By Maggie Fick and Michael Erman
SAN FRANCISCO, Jan 26 (Reuters) – Artificial intelligence has yet to deliver on the most challenging aspect of drug development — finding new molecules that lead to major medical advances — but it is already streamlining less glamorous parts of the process, industry executives say.
AI is helping find participants and sites for clinical trials and drafting documents for regulators, shaving weeks off these labor-intensive processes, seven large drugmakers and six smaller biotech companies said at the recent JP Morgan Healthcare Conference.
It can take a decade and $2 billion to bring a new drug to market, pharmaceutical companies say. Many, including Eli Lilly, which has partnered with leading chipmaker Nvidia, are betting AI can also improve the success rate of new drugs.
Drug companies have announced a slew of deals for tools to unleash the promise of AI, seen as the biggest technological upheaval since the internet, much as other industries are doing.
Agentic AI – or AI that is autonomous requiring little human intervention – could increase clinical development productivity by about 35% to 45% over the next five years, consultancy McKinsey predicted last year.
Israel-based Teva Pharmaceutical Industries said it is utilizing AI in multiple ways so it can focus on the big picture goal of successfully bringing new drugs to market.

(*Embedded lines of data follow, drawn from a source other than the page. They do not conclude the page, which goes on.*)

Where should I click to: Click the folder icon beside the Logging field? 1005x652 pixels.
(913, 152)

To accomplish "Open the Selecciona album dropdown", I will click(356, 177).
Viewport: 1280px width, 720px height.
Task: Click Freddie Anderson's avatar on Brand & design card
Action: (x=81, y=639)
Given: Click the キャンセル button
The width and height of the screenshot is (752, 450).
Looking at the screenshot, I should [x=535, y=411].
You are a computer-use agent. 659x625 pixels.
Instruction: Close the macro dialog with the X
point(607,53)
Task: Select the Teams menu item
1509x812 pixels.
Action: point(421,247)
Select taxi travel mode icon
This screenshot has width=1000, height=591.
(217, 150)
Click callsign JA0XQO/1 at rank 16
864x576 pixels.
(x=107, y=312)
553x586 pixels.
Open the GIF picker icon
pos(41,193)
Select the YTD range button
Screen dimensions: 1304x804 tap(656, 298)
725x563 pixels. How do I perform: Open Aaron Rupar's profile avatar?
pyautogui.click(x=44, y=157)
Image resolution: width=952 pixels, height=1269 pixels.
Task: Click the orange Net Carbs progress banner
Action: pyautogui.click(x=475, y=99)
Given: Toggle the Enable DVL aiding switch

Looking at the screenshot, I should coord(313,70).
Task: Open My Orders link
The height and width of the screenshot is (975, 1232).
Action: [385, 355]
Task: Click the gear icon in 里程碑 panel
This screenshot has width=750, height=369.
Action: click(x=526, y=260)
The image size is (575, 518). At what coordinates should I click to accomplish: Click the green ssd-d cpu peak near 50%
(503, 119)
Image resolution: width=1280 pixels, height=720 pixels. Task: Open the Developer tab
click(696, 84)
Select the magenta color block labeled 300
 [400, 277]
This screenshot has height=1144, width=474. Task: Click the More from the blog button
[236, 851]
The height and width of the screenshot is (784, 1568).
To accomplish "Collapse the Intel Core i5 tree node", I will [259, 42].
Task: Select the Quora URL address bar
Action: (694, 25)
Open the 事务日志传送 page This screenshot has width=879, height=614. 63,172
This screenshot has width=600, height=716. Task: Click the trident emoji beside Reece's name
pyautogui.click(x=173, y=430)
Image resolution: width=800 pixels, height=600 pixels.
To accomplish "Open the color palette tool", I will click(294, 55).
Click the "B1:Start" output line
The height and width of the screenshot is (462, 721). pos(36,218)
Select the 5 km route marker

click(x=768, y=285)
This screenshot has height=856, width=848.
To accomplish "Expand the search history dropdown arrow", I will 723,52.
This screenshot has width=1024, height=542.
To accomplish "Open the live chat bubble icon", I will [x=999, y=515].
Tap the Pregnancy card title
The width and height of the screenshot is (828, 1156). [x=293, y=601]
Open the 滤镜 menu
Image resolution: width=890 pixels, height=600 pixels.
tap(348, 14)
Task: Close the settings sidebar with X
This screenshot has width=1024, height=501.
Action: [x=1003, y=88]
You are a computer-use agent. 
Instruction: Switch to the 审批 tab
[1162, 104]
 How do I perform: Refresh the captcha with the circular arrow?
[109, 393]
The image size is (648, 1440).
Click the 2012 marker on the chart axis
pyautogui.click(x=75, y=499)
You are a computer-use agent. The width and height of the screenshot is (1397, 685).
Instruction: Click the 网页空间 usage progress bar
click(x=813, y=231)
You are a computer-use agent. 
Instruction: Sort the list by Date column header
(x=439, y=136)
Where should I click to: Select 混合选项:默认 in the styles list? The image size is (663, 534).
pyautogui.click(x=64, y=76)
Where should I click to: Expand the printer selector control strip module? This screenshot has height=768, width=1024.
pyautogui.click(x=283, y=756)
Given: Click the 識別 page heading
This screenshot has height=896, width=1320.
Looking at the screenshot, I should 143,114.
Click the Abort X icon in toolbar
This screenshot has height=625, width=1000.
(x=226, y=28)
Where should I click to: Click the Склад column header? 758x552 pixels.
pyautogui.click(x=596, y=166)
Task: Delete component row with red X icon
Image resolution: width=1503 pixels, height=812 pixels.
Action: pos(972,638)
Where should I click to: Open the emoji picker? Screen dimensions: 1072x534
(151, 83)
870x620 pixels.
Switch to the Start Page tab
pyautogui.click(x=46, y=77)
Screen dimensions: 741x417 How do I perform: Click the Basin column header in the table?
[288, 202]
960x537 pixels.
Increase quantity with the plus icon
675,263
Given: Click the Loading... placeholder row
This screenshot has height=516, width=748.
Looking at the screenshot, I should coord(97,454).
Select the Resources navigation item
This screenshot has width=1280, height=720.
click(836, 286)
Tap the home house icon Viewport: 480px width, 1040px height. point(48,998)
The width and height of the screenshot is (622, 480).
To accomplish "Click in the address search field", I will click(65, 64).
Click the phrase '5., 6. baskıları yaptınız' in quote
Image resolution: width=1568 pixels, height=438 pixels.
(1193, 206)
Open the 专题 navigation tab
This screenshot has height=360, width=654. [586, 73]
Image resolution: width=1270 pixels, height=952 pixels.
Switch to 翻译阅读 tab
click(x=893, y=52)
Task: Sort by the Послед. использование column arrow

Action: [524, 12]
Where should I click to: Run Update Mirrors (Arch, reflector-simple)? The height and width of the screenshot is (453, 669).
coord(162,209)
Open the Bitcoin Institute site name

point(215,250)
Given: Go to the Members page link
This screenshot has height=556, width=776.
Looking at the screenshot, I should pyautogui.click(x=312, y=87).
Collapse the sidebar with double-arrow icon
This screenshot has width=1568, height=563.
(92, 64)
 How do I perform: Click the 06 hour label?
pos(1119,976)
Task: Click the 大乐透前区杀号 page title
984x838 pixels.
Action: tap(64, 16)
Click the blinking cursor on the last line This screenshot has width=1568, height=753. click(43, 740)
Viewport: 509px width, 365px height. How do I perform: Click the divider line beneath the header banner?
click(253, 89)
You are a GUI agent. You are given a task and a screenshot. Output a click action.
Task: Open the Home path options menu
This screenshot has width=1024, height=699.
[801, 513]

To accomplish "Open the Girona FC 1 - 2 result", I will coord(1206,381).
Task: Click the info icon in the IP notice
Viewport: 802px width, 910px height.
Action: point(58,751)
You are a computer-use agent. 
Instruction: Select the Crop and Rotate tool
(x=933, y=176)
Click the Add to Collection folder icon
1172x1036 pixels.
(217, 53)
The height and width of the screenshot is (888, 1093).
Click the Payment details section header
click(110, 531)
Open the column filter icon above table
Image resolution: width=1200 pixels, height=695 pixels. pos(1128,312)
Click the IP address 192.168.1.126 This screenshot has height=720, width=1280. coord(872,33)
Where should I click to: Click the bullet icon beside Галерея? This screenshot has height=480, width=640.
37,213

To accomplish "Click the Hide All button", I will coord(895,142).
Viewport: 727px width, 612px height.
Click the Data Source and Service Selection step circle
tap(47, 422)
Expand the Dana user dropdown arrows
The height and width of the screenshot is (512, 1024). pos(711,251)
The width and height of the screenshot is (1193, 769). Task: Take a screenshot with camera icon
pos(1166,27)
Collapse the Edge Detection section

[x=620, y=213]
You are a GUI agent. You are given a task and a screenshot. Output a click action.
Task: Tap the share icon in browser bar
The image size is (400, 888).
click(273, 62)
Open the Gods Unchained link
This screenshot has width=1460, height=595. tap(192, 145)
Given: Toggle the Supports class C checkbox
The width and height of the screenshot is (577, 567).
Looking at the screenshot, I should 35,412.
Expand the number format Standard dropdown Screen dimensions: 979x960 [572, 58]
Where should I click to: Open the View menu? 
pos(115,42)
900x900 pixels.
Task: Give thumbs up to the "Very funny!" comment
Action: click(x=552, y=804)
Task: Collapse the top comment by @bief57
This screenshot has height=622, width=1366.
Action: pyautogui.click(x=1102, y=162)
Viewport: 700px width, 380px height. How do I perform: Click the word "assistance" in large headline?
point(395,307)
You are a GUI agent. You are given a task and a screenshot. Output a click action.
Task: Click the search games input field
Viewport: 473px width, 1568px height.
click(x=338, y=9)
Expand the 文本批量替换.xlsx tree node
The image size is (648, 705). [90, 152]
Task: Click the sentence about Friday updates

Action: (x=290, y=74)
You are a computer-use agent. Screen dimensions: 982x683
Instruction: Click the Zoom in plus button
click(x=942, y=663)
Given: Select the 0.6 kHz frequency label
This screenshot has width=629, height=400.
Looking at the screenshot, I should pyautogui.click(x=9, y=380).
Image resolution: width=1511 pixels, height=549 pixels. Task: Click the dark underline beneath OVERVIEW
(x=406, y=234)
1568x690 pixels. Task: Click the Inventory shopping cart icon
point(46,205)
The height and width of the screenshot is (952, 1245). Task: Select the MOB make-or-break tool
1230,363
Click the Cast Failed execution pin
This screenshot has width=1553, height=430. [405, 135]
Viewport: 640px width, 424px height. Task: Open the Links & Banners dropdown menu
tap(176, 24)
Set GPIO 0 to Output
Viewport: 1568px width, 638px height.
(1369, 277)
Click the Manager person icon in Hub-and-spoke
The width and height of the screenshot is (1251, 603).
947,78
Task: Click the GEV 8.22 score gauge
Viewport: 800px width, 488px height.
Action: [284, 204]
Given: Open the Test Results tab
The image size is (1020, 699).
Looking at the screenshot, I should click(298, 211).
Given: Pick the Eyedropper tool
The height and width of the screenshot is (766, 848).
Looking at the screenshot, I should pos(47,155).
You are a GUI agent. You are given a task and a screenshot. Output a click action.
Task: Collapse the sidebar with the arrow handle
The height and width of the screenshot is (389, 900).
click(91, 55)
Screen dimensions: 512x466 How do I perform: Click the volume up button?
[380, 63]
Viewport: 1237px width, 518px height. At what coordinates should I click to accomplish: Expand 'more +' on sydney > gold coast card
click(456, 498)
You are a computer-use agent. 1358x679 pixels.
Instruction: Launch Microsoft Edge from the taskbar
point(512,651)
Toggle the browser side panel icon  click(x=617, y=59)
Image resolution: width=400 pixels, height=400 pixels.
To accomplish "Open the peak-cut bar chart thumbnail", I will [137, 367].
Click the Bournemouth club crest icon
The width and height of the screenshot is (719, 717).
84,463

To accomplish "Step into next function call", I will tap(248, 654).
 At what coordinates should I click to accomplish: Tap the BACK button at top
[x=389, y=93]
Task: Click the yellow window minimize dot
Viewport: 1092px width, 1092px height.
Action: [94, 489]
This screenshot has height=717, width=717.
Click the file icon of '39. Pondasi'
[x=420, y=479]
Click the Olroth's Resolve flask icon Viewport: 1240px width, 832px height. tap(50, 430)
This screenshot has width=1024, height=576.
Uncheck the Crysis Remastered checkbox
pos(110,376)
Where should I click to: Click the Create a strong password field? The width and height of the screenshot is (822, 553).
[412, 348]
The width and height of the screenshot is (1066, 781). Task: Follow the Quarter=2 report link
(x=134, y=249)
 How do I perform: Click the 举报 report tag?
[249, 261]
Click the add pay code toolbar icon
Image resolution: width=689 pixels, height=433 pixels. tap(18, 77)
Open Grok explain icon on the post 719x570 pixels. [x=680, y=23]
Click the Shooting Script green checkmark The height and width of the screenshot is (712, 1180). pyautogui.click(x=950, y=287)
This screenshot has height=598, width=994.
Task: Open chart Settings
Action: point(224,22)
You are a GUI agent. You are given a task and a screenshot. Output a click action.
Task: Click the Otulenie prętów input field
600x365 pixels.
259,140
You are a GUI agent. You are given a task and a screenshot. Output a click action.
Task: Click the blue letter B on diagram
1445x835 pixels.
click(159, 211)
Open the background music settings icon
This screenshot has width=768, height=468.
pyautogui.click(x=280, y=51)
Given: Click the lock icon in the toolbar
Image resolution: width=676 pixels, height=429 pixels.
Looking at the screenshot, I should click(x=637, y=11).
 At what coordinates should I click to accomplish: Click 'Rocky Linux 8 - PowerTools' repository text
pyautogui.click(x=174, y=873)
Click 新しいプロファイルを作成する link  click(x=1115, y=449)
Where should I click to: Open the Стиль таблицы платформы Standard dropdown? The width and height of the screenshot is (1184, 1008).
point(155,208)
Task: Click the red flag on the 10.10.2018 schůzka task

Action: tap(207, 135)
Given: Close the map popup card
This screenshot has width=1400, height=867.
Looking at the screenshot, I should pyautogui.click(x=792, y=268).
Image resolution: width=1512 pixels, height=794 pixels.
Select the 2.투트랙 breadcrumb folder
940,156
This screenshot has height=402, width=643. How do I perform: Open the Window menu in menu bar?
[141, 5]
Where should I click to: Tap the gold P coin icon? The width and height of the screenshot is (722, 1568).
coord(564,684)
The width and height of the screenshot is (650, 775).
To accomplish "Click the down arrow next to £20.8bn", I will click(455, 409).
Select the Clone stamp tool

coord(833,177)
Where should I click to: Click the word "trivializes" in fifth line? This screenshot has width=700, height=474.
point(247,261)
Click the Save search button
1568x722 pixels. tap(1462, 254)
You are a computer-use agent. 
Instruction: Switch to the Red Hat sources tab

“Everything else that’s around that needs to be as efficient and as small as possible,” Teva CEO Richard Francis said. “This is where I think AI digitization, modernization, process improvement, all the unsexy stuff that we get actually quite excited about, makes a difference.”
THOUSANDS OF DOCUMENTS
Executives from global pharmaceutical companies AstraZeneca, Roche and Pfizer, as well as smaller biotechs like Spyre and Nuvalent, described tracking thousands of pages of documents for regulators, including clinical, safety and manufacturing records.
The documents must be compiled, cross-checked and kept consistent across geographies, often requiring the costly use of outside contractors, AstraZeneca Chief Financial Officer Aradhana Sarin explained.
Jorge Conde, a general partner at venture capital firm Andreessen Horowitz, is investing in fixes to what he calls drug development’s “messy middle,” including putting $4.3 million into startup Alleviate Health.
He described trial enrollment as a “leaky funnel” in which participants drop out along the way, and sees Alleviate using AI technology to help with patient outreach, education, screening and scheduling.
TD Cowen analyst Brendan Smith said the use of AI, including large language models like Microsoft Copilot, for administrative tasks has become fairly common in the pharmaceutical industry.
But it may take another one to three years before investors can measure how AI has begun speeding up drug development, he said. Quantifying savings is difficult, Smith said, as it depends on how and where the tools are deployed.
NOVARTIS USES AI FOR HEART DRUG
Swiss drugmaker Novartis turned to AI in 2023 when it was starting a 14,000-person, late-stage cardiovascular outcomes trial for its cholesterol drug Leqvio, Chief Medical Officer Shreeram Aradhye said.
The typical four- to six-week site selection process became a two-hour meeting, as AI helped identify higher-performing sites and allowed Novartis to close participant enrollment with only 13 patients above its trial target, Aradhye said.
“AI becomes augmenting intelligence, not artificial intelligence,” he added.
A Novartis spokesperson said the time savings afforded by AI can add up to months over a drug-development program.
GSK, GENMAB, ITM PLAN FOR SAVINGS
British drugmaker GSK said it’s using a mix of digital and AI tools to reduce manual data collection and aggregation and trial enrollment, and aims to speed up all clinical trials by 15% this way.
That helped save about 8 million pounds ($10.87 million) in costs for late-stage studies of asthma drug Exdensur last year, according to a GSK spokesperson. The drug won U.S. approval last month.
Danish antibody developer Genmab said it plans to deploy Anthropic’s Claude chatbot-powered agentic AI to support clinical development priorities.
Hisham Hamadeh, Genmab’s head of AI, said the goal is to automate post-trial work, including analysis of data and its transformation into graphs, tables, figures and clinical study reports.
German radiopharmaceuticals firm ITM told Reuters it has figured out how to use AI to convert long trial reports into U.S. FDA template formats, potentially saving weeks of effort requiring several staff, but has yet to deploy it.
Amgen research chief Jay Bradner said AI is delivering on multiple fronts in the drug development and regulatory document preparation process.
“What everybody’s waiting for is the AI drug. When do I get the AI drug?” he said. “I actually think those molecules are in pipelines right now.”